Thousand-year-old eggs
These are raw duck eggs that have been put into mud, chalk and ammonia and left, not for a thousand years, but more like two weeks. When retrieved, the egg is steamed or hard-boiled: the white has turned a greenish-black. The eggs are cut up and sprinkled with soy sauce and sesame oil.
Lao mian
Watching a cook make lao mian (hand-pulled noodles) is almost as enjoyable as eating them. First the dough is stretched and then swung like a skipping rope, so that it becomes plaited. The process is repeated until the strands of dough are as thin as string.
Drunken empress chicken
Supposedly named after Yang Guifei, an imperial concubine overly fond of her alcohol. The dish is prepared using Chinese wine and is served cold.
Stir-fried kidney flowers
These are actually pork kidneys cut in a criss-cross fashion and stir-fried, during which they open out like “flowers”. The kidneys are typically prepared with bamboo shoots, water chestnuts, and edible black fungus (a sort of mushroom).
Lu da gun’r
Literally “donkeys rolling in dirt”: sweet red-bean paste in a rice dough dusted with peanut powder.
Jian bing
Chinese crêpe. Often sold off the back of tricycles and a typical Beijing breakfast.
Shao bing
Hot bread roll sometimes filled with a fried egg and often sprinkled with aniseed for flavoring.
Tang chao lizi
Chestnuts, roasted in sugar and hot sand and served in a paper bag.
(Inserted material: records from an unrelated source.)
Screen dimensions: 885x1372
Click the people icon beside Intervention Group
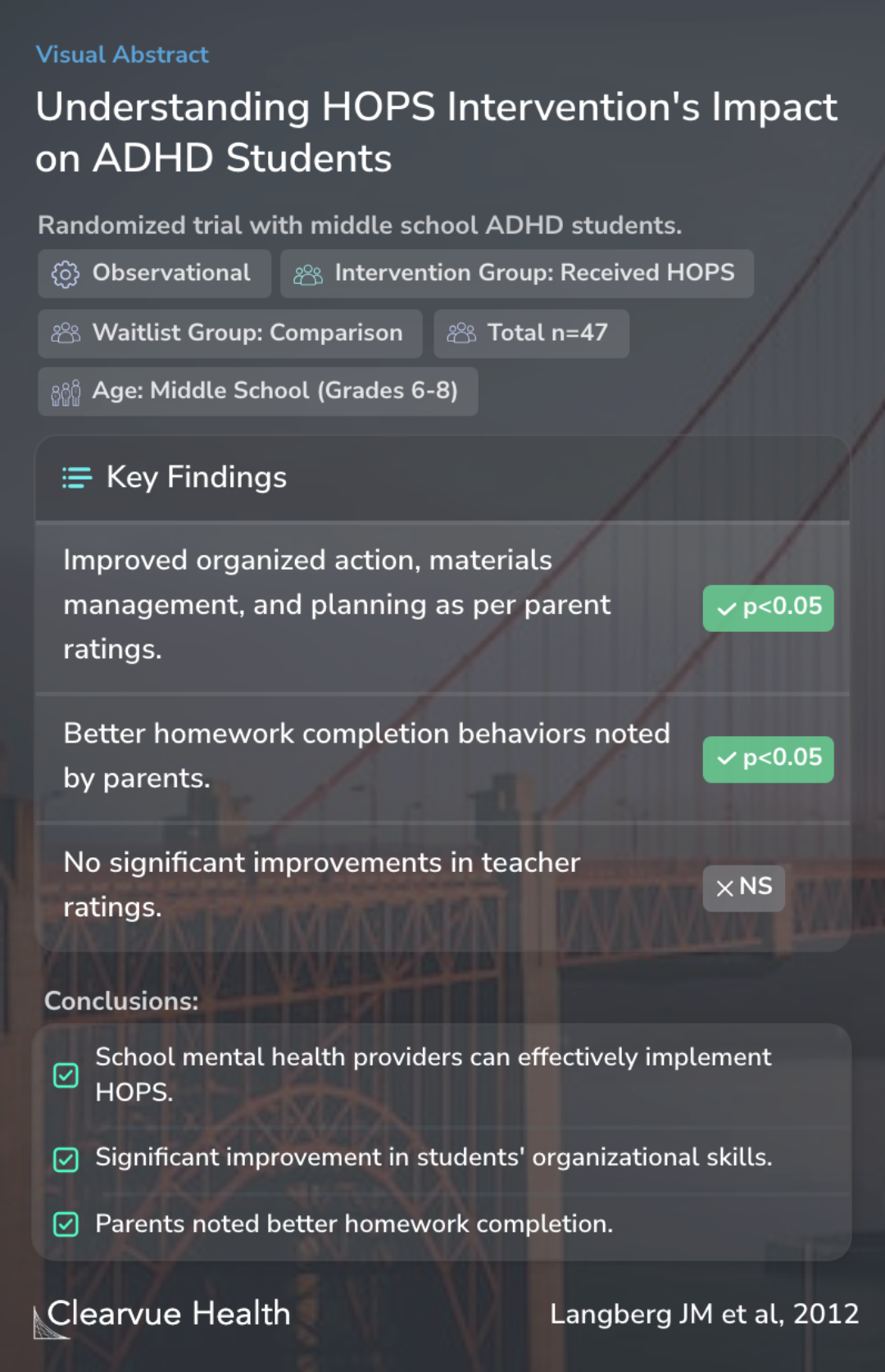308,275
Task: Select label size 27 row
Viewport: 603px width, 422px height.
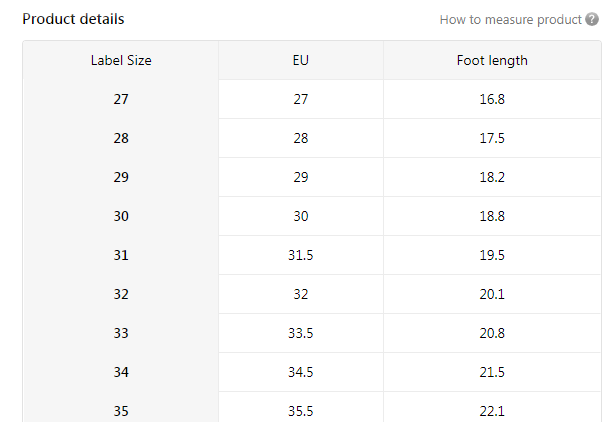Action: 121,99
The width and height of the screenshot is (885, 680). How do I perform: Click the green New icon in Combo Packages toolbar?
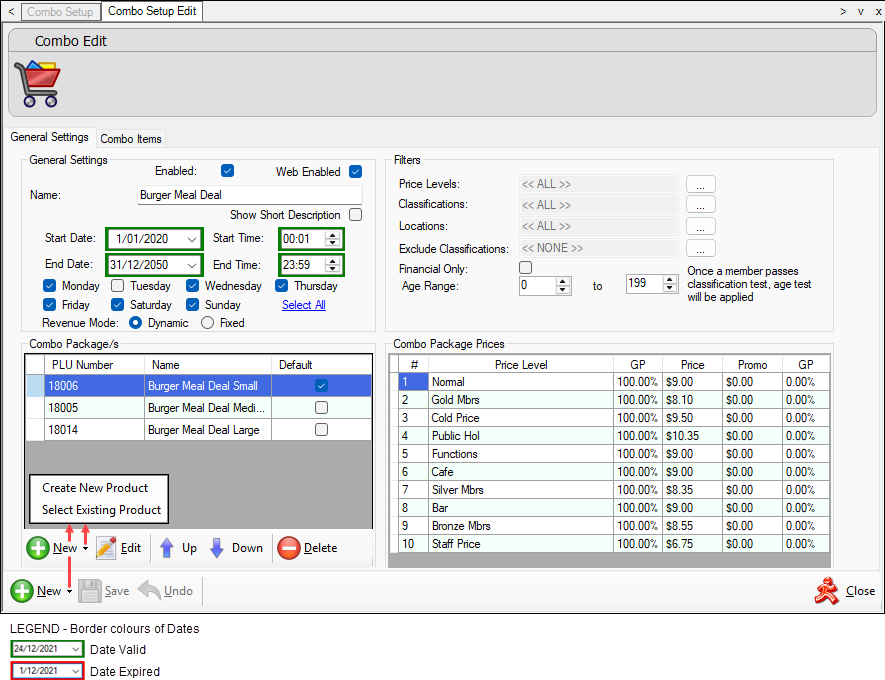[x=38, y=548]
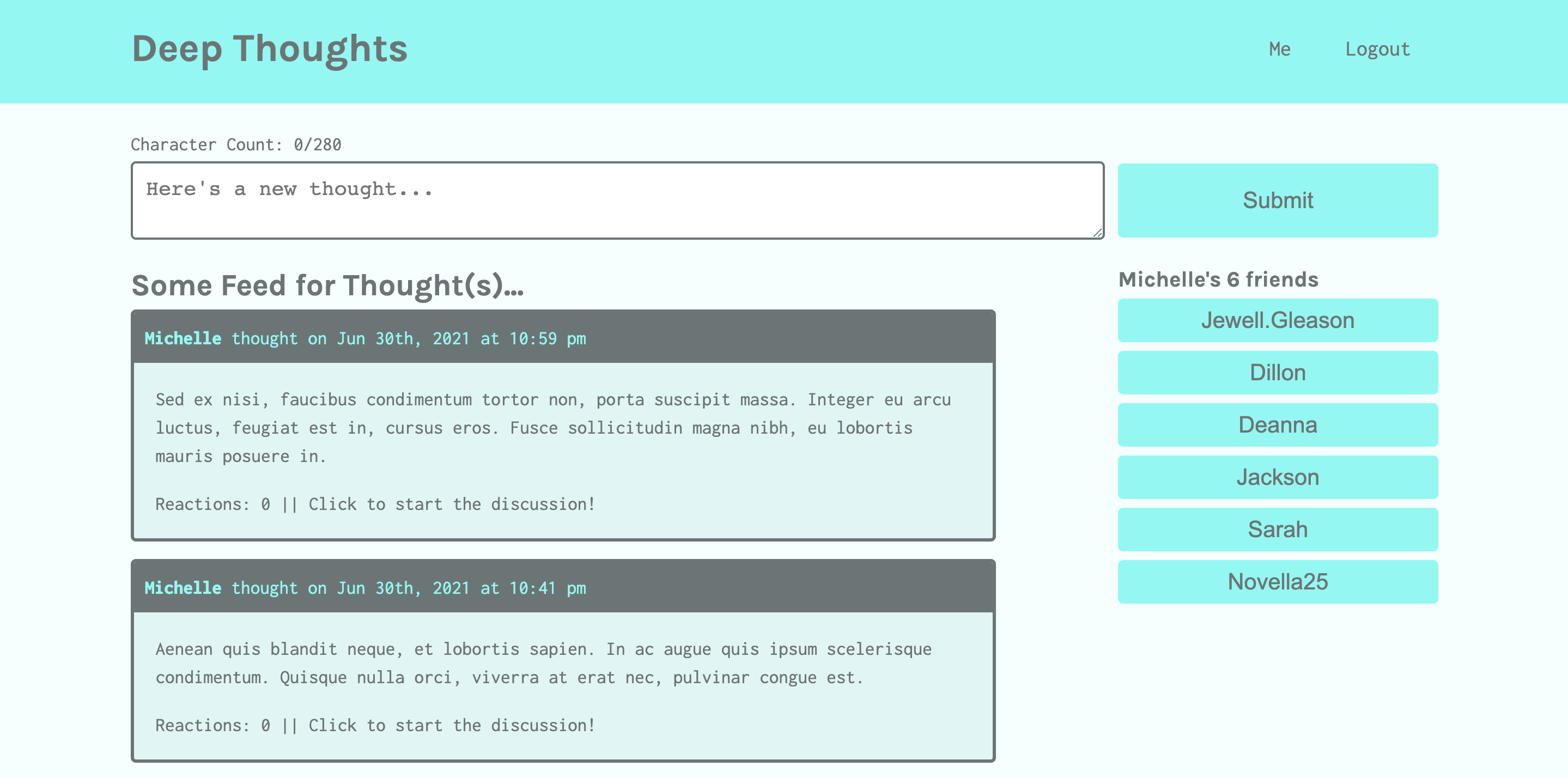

A seasonal snack appearing in autumn.
Tang hu lu
A kabob of candied hawthorn berries.
Chuan’r
In any area with lots of bars and clubs you’ll find street vendors selling chuan’r (kabobs). They cost just a few yuan per skewer.
Baozi
These delicious steamed dumplings are cooked in bamboo baskets. Typical fillings include pork, chicken, beef, or vegetables and tofu.
Rou bing
Cooked bread filled with finely chopped and spiced pork. A variant is rou jiamo, which is a bun filled with diced lamb.
You tiao
Deep-fried dough sticks, often dipped in warm congee (a rice porridge).
Hong shu
A winter specialty, these are baked sweet potatoes, often heated in ovens made from oil drums.